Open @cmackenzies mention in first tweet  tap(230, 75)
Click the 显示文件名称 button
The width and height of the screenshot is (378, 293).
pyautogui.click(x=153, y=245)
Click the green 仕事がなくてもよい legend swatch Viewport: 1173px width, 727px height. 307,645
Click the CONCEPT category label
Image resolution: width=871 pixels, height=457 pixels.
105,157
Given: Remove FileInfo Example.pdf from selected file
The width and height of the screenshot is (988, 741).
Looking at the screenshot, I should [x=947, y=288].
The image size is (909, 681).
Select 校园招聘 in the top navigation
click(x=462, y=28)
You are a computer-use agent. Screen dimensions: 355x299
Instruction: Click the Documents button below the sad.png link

┄┄┄┄┄┄

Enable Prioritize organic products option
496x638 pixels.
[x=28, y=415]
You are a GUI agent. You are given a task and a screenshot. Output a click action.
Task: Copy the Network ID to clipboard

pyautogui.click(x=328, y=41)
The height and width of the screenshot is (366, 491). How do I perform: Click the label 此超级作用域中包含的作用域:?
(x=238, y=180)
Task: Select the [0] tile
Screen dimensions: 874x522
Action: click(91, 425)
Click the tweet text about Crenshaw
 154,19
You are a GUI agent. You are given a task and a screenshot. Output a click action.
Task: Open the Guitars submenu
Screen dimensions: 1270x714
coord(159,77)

┄┄┄┄┄┄

> Problem description: Look through the material above and print exactly the lines from the one containing "Image resolution: width=871" to the one containing "Instruction: Click the", both included, and nothing more.

> Reply:
Image resolution: width=871 pixels, height=457 pixels.
105,157
Given: Remove FileInfo Example.pdf from selected file
The width and height of the screenshot is (988, 741).
Looking at the screenshot, I should [x=947, y=288].
The image size is (909, 681).
Select 校园招聘 in the top navigation
click(x=462, y=28)
You are a computer-use agent. Screen dimensions: 355x299
Instruction: Click the Documents button below the sad.png link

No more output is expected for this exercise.